Un periodista en el Concilio


7 de octubre de 1962


¿QUE ESPERO DEL CONCILIO? Vaticano

Ayer me moví un poco en los ambientes vaticanos. Y en todas partes el mismo clima de desconcertada expectativa. ¿Qué va a ser el Concilio? ¿Hacia dónde va a orientarse? ¿Cuánto va a durar? ¿Qué temas va a tratar? Todo son incógnitas. Nadie se atreve a hacer un pronóstico. "Todo es imprevisible", te dicen.

Por eso quiero sentarme hoy a la mesa y hacerme a mí mismo esta pregunta: José Luis, ¿qué esperas del Concilio? No se trata de decir lo que tú desearías, lo que tú soñarías en un tiempo ideal, sino de contar humildemente a qué huelen los vientos, tomarle el pulso al presente. ¡Ea, muchacho, coraje!

Quiero decir ante todo que, de cara al Concilio, en mí pesan mucho más las esperanzas que los temores. Mucho más, mucho más.

Ante todo por la misma naturaleza del Concilio. Porque la Iglesia es tan una que siempre corre el peligro de hacerse uniforme. Es tan santa que corre el peligro de dormirse en la auto satisfacción (es decir: en la mediocridad). Es tan católica que vive el riesgo de convertir su catolicismo en un título y olvidarlo en un precioso marco dorado. Es tan apostólica que puede ignorar que casi siempre el apostolado desemboca en el martirio. Es tan romana que puede pensar que sobre todo el mundo pesa únicamente el suave sol romano, que -como en Roma- nunca nieva, que los fríos están siempre más cerca del otoño que del invierno.

——

**LO QUE SE PIDE:** ¿Puedes extraer del fragmento sobre el Concilio, sin ningún cambio, todo lo que va desde "Por eso quiero" hasta "presente. ¡Ea, muchacho, coraje!"? Las líneas no hacen falta para resolver esto.

**DATOS PROPORCIONADOS:**
——

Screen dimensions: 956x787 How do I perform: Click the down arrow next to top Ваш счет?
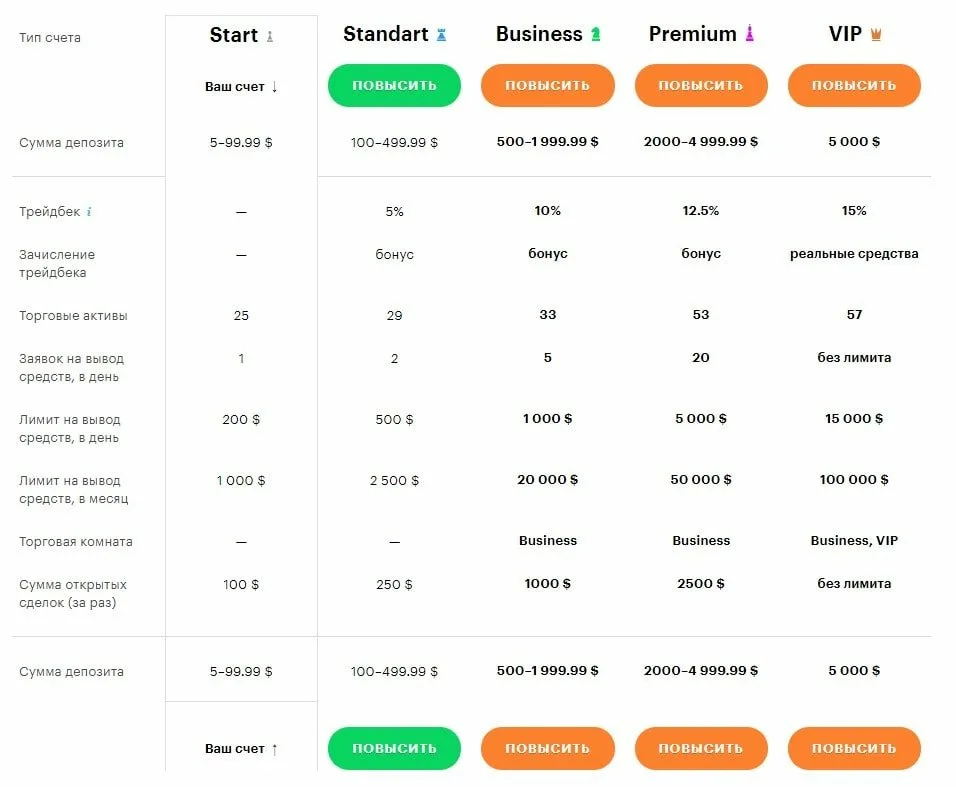click(x=274, y=87)
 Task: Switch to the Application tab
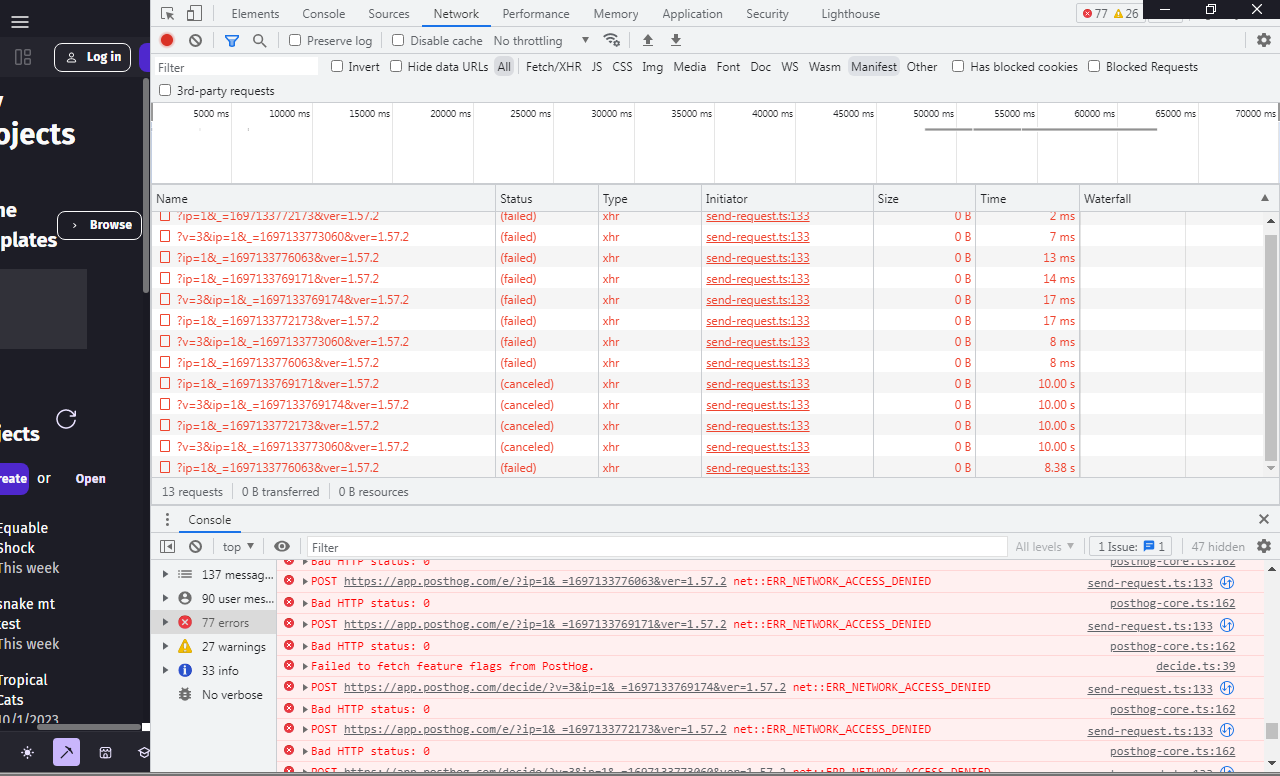(692, 13)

——

**RESPUESTA:**
Por eso quiero sentarme hoy a la mesa y hacerme a mí mismo esta pregunta: José Luis, ¿qué esperas del Concilio? No se trata de decir lo que tú desearías, lo que tú soñarías en un tiempo ideal, sino de contar humildemente a qué huelen los vientos, tomarle el pulso al presente. ¡Ea, muchacho, coraje!